Task instructions:
Once you find a line containing the word "settings" in the entries below, copy it.

Data extracts:

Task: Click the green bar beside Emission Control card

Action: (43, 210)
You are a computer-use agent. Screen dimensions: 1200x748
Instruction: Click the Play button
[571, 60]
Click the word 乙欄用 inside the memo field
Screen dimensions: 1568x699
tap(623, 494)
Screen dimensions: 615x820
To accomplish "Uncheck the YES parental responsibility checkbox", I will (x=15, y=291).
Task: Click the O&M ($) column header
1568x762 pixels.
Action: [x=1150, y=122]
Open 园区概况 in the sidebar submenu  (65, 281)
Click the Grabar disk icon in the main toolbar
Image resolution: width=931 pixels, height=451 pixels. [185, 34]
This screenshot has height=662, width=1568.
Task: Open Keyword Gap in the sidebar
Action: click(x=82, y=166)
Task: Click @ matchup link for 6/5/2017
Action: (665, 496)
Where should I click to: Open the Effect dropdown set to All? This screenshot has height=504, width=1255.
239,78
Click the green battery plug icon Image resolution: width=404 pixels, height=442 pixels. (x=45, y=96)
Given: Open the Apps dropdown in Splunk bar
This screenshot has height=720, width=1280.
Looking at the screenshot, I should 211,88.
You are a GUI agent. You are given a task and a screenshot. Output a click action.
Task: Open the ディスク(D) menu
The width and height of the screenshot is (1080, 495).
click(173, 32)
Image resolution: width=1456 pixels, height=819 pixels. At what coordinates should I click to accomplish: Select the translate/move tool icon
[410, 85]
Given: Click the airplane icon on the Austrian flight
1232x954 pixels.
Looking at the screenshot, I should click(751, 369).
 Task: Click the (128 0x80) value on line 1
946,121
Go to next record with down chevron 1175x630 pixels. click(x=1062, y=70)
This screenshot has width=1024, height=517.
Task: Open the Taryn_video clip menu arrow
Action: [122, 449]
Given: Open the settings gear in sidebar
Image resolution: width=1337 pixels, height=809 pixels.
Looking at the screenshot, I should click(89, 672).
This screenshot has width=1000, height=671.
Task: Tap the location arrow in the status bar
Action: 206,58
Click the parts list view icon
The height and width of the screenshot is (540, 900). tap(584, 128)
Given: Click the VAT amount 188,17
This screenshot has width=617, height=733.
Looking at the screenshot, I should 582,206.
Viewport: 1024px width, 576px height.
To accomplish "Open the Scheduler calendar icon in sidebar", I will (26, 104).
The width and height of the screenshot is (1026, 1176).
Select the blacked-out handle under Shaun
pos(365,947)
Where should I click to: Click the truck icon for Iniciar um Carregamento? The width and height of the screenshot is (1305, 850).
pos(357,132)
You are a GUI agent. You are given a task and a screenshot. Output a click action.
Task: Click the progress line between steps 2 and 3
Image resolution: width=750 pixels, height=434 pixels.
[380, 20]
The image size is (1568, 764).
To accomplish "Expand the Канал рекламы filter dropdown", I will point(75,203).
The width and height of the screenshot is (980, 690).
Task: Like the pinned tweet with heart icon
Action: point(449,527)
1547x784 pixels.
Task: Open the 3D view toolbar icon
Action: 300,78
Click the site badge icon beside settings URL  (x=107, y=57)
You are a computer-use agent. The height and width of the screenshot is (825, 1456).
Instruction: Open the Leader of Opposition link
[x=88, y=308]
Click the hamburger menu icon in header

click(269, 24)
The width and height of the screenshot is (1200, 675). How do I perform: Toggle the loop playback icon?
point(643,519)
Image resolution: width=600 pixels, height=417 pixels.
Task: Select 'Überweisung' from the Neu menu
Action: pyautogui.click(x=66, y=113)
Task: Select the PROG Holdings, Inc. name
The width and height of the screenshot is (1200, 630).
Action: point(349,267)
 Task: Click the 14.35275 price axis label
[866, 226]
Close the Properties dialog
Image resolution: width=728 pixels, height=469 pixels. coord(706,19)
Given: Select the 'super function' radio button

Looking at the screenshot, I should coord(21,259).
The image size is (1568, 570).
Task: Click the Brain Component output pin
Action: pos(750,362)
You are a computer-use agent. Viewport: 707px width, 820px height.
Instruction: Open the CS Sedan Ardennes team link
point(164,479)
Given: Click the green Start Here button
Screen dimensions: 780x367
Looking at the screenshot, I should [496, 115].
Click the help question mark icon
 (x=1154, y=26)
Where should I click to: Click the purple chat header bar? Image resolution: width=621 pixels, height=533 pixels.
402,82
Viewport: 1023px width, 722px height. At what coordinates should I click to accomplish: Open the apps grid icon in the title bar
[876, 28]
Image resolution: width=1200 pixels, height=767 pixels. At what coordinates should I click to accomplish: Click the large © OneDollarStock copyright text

Solution to this task:
Given: Open the settings gear in sidebar
Click the site badge icon beside settings URL  (x=107, y=57)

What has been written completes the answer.